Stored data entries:
* * * * *
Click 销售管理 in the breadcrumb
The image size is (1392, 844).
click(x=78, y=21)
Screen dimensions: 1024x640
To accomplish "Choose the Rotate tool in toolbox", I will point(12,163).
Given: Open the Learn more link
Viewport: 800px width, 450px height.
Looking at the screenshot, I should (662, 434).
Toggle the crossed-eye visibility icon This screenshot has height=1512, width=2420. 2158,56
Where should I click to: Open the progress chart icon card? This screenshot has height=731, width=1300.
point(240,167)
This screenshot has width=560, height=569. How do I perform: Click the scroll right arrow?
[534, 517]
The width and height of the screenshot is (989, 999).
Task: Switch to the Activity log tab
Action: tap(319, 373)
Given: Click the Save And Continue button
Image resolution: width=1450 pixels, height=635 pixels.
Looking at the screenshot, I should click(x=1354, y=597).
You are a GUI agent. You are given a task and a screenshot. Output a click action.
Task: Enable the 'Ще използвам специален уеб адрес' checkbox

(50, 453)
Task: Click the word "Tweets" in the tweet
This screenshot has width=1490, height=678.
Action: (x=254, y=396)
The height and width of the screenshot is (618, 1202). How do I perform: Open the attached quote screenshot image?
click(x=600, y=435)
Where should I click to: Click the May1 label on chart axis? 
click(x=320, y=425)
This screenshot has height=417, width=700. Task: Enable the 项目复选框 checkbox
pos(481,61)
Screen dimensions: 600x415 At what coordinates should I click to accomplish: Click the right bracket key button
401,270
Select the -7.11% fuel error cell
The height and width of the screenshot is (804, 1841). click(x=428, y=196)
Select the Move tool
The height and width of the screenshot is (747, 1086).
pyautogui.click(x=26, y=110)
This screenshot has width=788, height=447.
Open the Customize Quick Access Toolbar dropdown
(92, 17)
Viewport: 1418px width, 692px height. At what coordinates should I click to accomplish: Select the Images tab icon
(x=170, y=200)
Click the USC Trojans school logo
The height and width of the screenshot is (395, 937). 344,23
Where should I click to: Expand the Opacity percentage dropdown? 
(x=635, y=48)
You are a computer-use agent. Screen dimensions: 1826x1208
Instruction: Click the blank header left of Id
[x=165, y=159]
* * * * *
■ **EXERCISE REQUIREMENTS**: Copy the records above exactly as they appear.

■ **ANSWER TO THIS TASK**:
Click 销售管理 in the breadcrumb
The image size is (1392, 844).
click(x=78, y=21)
Screen dimensions: 1024x640
To accomplish "Choose the Rotate tool in toolbox", I will point(12,163).
Given: Open the Learn more link
Viewport: 800px width, 450px height.
Looking at the screenshot, I should (662, 434).
Toggle the crossed-eye visibility icon This screenshot has height=1512, width=2420. 2158,56
Where should I click to: Open the progress chart icon card? This screenshot has height=731, width=1300.
point(240,167)
This screenshot has width=560, height=569. How do I perform: Click the scroll right arrow?
[534, 517]
The width and height of the screenshot is (989, 999).
Task: Switch to the Activity log tab
Action: tap(319, 373)
Given: Click the Save And Continue button
Image resolution: width=1450 pixels, height=635 pixels.
Looking at the screenshot, I should click(x=1354, y=597).
You are a GUI agent. You are given a task and a screenshot. Output a click action.
Task: Enable the 'Ще използвам специален уеб адрес' checkbox

(50, 453)
Task: Click the word "Tweets" in the tweet
This screenshot has width=1490, height=678.
Action: (x=254, y=396)
The height and width of the screenshot is (618, 1202). How do I perform: Open the attached quote screenshot image?
click(x=600, y=435)
Where should I click to: Click the May1 label on chart axis? 
click(x=320, y=425)
This screenshot has height=417, width=700. Task: Enable the 项目复选框 checkbox
pos(481,61)
Screen dimensions: 600x415 At what coordinates should I click to accomplish: Click the right bracket key button
401,270
Select the -7.11% fuel error cell
The height and width of the screenshot is (804, 1841). click(x=428, y=196)
Select the Move tool
The height and width of the screenshot is (747, 1086).
pyautogui.click(x=26, y=110)
This screenshot has width=788, height=447.
Open the Customize Quick Access Toolbar dropdown
(92, 17)
Viewport: 1418px width, 692px height. At what coordinates should I click to accomplish: Select the Images tab icon
(x=170, y=200)
Click the USC Trojans school logo
The height and width of the screenshot is (395, 937). 344,23
Where should I click to: Expand the Opacity percentage dropdown? 
(x=635, y=48)
You are a computer-use agent. Screen dimensions: 1826x1208
Instruction: Click the blank header left of Id
[x=165, y=159]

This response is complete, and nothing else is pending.